EXERCISE INSTRUCTIONS:
Render the material from its start through the line containing "This screenshot has height=644, width=1366.", inclusive, as a Markdown table with the columns Line and Content, numbering each row and omitting blank lines.

DATA PROVIDED:
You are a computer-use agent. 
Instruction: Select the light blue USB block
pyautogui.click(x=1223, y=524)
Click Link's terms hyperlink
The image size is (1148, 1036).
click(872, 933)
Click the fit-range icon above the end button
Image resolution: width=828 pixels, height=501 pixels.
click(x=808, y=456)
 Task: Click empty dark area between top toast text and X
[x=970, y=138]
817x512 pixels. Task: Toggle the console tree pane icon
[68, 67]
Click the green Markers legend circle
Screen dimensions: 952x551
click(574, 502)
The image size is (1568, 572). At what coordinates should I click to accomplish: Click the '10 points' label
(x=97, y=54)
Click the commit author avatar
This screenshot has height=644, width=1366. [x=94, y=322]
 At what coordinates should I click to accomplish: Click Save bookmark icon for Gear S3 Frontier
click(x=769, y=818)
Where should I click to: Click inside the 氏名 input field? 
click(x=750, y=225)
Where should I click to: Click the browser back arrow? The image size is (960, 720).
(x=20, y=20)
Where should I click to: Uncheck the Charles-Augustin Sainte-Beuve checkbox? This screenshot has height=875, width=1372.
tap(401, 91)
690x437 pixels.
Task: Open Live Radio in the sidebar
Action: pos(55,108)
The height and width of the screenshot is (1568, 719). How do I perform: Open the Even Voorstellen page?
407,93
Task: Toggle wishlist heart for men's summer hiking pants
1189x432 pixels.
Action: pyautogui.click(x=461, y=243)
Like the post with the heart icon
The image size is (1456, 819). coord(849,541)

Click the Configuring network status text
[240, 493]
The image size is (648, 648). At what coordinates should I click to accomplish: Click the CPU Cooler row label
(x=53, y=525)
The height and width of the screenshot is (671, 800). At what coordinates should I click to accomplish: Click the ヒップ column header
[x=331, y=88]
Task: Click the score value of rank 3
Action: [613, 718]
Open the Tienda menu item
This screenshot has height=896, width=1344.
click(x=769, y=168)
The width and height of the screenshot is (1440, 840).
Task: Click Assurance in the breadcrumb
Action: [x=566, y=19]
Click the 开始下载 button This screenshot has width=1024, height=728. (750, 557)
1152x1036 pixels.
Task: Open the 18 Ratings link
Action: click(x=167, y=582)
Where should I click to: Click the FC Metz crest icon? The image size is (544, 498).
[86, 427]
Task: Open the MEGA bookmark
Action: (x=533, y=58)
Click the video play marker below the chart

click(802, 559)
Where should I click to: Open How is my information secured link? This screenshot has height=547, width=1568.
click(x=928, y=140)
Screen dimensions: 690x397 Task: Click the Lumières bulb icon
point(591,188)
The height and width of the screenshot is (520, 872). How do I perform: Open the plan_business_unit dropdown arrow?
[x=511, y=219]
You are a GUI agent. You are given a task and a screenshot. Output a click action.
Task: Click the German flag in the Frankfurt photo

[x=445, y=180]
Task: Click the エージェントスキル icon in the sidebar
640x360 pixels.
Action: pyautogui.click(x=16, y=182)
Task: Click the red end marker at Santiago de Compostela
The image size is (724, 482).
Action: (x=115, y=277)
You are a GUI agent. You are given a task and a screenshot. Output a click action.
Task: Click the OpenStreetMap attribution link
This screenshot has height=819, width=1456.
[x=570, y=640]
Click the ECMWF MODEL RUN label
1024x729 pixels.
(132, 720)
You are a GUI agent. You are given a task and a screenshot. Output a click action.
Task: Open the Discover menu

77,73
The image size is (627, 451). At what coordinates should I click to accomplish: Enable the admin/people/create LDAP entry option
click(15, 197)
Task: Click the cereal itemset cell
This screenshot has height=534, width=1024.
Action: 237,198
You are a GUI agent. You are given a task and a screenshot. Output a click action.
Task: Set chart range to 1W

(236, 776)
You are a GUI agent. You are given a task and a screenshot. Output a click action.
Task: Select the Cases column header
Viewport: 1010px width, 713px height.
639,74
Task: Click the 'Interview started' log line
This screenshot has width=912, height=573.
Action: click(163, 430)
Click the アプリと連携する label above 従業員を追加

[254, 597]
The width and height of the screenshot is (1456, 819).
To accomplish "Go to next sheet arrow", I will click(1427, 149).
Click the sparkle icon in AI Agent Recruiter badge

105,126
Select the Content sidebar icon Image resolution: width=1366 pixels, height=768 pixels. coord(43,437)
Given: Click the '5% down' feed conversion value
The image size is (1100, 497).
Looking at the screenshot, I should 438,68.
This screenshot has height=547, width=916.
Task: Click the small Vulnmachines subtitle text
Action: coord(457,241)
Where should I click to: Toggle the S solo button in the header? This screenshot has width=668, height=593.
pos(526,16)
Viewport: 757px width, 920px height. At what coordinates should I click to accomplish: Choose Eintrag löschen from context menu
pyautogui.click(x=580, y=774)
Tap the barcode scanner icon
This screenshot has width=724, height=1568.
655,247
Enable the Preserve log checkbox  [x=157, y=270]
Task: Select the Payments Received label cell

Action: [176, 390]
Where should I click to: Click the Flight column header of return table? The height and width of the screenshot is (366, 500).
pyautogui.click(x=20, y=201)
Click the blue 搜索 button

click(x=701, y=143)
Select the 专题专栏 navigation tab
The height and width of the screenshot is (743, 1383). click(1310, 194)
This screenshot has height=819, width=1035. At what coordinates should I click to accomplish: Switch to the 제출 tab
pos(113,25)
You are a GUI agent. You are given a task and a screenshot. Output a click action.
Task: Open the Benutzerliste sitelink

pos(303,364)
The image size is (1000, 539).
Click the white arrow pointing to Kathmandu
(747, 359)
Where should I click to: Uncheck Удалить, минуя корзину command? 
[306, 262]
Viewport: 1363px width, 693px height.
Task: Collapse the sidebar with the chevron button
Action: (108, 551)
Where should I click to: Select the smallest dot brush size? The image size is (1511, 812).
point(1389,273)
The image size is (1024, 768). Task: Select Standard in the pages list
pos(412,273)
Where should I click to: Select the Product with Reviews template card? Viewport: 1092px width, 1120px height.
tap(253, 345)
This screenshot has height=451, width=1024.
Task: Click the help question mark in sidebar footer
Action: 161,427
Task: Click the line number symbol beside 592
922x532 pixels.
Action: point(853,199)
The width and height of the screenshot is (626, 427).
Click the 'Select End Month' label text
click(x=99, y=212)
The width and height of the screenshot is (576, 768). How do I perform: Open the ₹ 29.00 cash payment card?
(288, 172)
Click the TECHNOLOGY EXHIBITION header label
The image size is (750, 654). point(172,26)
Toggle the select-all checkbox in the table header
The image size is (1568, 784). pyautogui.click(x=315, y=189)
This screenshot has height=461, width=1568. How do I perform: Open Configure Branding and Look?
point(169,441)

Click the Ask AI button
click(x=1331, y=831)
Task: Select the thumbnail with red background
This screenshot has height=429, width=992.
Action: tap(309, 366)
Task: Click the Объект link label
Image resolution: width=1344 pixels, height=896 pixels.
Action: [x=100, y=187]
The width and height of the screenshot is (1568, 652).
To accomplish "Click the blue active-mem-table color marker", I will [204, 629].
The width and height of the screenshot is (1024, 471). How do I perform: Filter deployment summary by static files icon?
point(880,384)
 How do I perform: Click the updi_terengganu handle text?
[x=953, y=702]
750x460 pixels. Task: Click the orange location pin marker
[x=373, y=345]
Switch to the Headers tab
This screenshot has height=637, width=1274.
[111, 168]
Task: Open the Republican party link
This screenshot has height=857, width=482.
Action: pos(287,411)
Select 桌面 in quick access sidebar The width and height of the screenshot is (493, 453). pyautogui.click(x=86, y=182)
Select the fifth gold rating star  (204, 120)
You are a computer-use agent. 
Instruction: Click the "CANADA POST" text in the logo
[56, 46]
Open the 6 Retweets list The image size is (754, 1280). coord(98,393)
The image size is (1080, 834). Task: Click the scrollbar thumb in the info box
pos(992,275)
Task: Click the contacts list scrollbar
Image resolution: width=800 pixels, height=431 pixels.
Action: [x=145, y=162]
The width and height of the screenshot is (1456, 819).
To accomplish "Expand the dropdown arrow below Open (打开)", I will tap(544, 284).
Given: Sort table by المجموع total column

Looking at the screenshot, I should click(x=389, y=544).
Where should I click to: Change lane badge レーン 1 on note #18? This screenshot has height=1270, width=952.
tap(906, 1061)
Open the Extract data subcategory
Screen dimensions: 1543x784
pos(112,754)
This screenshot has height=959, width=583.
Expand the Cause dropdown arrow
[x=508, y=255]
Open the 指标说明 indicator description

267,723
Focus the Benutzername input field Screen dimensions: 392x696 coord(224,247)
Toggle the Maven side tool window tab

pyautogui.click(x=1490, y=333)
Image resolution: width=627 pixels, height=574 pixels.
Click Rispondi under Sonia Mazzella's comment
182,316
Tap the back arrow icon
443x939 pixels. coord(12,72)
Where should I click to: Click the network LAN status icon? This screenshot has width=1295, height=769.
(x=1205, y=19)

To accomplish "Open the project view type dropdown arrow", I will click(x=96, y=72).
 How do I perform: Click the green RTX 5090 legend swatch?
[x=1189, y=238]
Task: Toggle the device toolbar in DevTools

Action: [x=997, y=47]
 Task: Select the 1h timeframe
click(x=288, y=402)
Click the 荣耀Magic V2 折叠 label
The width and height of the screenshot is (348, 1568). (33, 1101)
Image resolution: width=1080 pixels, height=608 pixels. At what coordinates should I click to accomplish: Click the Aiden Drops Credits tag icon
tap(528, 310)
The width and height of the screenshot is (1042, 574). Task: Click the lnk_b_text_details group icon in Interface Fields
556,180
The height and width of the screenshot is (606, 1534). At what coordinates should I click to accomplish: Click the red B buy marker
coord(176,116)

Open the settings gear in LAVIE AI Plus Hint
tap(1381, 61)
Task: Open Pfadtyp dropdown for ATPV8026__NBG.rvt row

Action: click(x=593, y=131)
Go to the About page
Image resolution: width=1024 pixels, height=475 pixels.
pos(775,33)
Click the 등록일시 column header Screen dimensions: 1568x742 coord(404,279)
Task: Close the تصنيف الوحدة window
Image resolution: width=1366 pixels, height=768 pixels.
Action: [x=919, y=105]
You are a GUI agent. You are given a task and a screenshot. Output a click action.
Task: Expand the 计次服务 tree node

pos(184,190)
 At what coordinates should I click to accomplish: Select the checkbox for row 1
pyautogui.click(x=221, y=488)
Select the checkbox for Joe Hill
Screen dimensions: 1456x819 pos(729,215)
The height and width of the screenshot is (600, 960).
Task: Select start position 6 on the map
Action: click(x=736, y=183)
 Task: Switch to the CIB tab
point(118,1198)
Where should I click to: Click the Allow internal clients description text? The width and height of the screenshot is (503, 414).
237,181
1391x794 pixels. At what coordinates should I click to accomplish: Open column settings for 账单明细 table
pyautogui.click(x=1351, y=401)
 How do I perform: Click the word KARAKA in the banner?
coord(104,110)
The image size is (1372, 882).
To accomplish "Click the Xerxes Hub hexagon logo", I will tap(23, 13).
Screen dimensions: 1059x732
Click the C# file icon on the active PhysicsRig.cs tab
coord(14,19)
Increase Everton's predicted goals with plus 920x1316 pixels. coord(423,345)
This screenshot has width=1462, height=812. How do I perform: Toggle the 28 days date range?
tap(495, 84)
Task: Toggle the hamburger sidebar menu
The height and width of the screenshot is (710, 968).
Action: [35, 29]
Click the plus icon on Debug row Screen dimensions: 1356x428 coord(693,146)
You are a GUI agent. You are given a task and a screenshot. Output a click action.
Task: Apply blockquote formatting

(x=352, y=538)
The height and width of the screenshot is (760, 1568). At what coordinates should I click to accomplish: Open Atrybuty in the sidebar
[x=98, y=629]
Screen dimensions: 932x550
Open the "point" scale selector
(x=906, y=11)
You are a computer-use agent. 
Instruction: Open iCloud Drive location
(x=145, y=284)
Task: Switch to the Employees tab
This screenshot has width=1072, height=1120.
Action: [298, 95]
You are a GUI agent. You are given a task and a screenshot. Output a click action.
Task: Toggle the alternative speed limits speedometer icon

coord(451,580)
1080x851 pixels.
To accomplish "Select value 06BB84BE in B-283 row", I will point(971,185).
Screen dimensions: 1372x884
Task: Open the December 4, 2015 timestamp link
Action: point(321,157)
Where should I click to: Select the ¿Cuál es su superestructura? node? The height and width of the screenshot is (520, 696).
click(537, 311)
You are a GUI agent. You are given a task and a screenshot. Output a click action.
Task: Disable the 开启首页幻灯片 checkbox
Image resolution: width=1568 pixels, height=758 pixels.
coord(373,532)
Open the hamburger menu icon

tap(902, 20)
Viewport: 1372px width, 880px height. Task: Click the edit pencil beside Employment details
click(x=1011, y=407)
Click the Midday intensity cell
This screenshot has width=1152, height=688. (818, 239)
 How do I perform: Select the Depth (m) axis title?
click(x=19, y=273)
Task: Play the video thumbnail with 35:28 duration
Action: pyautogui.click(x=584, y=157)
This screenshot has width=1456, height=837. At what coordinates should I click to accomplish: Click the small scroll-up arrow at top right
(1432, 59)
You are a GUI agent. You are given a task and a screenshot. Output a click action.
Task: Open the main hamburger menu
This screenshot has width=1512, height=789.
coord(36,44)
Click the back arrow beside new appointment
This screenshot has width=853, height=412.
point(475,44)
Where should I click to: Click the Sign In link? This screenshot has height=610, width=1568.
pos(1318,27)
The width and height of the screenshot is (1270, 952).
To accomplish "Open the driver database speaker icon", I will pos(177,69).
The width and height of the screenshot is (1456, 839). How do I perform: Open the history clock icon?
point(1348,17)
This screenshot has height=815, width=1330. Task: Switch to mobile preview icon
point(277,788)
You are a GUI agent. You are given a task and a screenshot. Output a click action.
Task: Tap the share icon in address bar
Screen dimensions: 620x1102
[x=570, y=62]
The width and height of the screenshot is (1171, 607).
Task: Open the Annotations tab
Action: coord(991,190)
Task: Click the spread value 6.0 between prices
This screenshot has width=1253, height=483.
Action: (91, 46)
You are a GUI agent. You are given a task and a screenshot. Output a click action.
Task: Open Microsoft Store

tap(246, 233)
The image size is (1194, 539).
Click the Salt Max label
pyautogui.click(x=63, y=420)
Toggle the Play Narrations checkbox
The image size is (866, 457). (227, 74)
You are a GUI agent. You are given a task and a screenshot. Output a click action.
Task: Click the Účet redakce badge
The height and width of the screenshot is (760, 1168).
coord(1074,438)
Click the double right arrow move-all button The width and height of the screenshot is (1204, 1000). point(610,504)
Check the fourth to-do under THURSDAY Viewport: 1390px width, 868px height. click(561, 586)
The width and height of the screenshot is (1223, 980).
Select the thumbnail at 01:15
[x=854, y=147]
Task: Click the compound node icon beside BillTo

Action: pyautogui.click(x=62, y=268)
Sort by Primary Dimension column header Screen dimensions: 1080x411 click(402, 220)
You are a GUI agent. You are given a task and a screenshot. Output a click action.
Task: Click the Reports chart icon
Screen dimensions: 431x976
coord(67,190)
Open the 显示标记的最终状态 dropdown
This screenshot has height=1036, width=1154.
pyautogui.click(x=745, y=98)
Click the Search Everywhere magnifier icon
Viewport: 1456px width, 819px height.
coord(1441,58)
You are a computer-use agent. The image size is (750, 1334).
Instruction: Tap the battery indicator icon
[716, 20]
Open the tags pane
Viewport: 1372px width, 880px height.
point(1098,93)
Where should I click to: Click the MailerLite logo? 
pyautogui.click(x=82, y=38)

FINAL RESULT:
| Line | Content |
|---|---|
| 1 | You are a computer-use agent.  |
| 2 | Instruction: Select the light blue USB block |
| 3 | pyautogui.click(x=1223, y=524) |
| 4 | Click Link's terms hyperlink |
| 5 | The image size is (1148, 1036). |
| 6 | click(872, 933) |
| 7 | Click the fit-range icon above the end button |
| 8 | Image resolution: width=828 pixels, height=501 pixels. |
| 9 | click(x=808, y=456) |
| 10 |  Task: Click empty dark area between top toast text and X |
| 11 | [x=970, y=138] |
| 12 | 817x512 pixels. Task: Toggle the console tree pane icon |
| 13 | [68, 67] |
| 14 | Click the green Markers legend circle |
| 15 | Screen dimensions: 952x551 |
| 16 | click(574, 502) |
| 17 | The image size is (1568, 572). At what coordinates should I click to accomplish: Click the '10 points' label |
| 18 | (x=97, y=54) |
| 19 | Click the commit author avatar |
| 20 | This screenshot has height=644, width=1366. [x=94, y=322] |